The cross-sectional nature of the study limits the ability to clearly explain the findings or determine the direction of the effects. That is, whether the effect is unidirectional with stress contributing to headache or with headache contributing to stress, bidirectional with stress and headache independently affecting each other, or at least in some headache sufferers, whether there are shared factors at biological or other levels that are contributing to both migraine (or other headache) and poor coping and emotional sensitivity. Other study limitations, fully acknowledged by the investigators, include diagnosis not validated by physician diagnosis and the TICS not being validated for this age group. Other limitations to consider are that the TICS is not a specific measure of stress coping or appraisal and that there was not a more comprehensive assessment of daily hassles or major life events.
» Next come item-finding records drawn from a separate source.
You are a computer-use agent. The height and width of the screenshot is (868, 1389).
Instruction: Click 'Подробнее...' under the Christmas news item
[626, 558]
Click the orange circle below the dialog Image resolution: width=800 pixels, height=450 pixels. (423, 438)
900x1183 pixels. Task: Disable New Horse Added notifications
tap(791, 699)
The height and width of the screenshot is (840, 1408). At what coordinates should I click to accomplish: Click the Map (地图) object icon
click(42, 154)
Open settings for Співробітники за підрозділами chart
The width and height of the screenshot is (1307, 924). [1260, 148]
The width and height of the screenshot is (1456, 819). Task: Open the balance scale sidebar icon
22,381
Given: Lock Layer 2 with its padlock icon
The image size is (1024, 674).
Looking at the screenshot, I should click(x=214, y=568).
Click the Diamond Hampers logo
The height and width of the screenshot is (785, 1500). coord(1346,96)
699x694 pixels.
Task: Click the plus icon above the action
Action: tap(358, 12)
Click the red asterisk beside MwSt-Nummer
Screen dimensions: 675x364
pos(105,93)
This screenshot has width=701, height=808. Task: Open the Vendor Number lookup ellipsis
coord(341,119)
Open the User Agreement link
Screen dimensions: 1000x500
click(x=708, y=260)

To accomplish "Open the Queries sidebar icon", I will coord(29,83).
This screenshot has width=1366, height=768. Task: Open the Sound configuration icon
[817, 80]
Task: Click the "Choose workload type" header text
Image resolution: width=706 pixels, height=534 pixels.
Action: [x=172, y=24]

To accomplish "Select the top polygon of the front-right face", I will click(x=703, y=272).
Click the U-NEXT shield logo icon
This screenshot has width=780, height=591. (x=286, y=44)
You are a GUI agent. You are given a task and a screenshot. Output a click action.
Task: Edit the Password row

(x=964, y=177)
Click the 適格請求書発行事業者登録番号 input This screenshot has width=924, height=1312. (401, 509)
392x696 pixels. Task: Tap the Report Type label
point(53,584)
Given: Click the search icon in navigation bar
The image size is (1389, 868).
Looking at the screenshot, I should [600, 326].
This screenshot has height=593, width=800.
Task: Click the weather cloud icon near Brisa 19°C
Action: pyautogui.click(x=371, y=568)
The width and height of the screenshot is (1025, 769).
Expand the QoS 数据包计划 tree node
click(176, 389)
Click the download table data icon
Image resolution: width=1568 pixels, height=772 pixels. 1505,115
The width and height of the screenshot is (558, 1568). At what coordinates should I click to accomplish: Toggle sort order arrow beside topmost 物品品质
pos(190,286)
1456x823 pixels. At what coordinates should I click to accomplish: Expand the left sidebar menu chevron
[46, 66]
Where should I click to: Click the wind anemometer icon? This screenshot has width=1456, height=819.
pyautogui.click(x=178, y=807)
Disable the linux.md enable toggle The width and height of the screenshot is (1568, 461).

With so much assumed and relatively little empirically known about the stress and headache relationship, studies like the one conducted by Milde-Busch and colleagues (4) are important contributions. The investigators conducted a methodologically strong study that produced interesting findings, particularly that higher levels of stress are observed in adolescents with migraine, and not with tension-type headache, compared to adolescents without headache. Not surprisingly, the findings also leave a number of unanswered questions. Future studies can build on these results and replicate them in comparable samples of adolescents, in other countries, using other stress measures specific to the appraisal and coping process and level of external stressors. Studies will also be strengthened using a daily diary method and assessing the influence of headache frequency, severity and duration on reported stress. Until then, conclusions can be tempered on whether migraine patients might be more likely than tension-type headache to benefit from behavioral interventions designed to improve stress appraisal and coping strategies.